[Collected data entries]

______

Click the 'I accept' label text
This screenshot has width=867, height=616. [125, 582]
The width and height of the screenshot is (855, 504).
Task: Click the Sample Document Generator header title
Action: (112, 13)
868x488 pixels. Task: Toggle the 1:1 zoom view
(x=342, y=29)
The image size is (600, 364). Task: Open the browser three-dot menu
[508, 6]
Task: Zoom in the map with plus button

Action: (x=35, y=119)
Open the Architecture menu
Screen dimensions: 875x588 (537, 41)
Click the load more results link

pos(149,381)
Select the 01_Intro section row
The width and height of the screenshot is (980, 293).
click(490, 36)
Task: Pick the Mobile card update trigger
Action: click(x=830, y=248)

______

Output each record above exactly, omitting nothing.

Click the 'I accept' label text
This screenshot has width=867, height=616. [125, 582]
The width and height of the screenshot is (855, 504).
Task: Click the Sample Document Generator header title
Action: (112, 13)
868x488 pixels. Task: Toggle the 1:1 zoom view
(x=342, y=29)
The image size is (600, 364). Task: Open the browser three-dot menu
[508, 6]
Task: Zoom in the map with plus button

Action: (x=35, y=119)
Open the Architecture menu
Screen dimensions: 875x588 (537, 41)
Click the load more results link

pos(149,381)
Select the 01_Intro section row
The width and height of the screenshot is (980, 293).
click(490, 36)
Task: Pick the Mobile card update trigger
Action: click(x=830, y=248)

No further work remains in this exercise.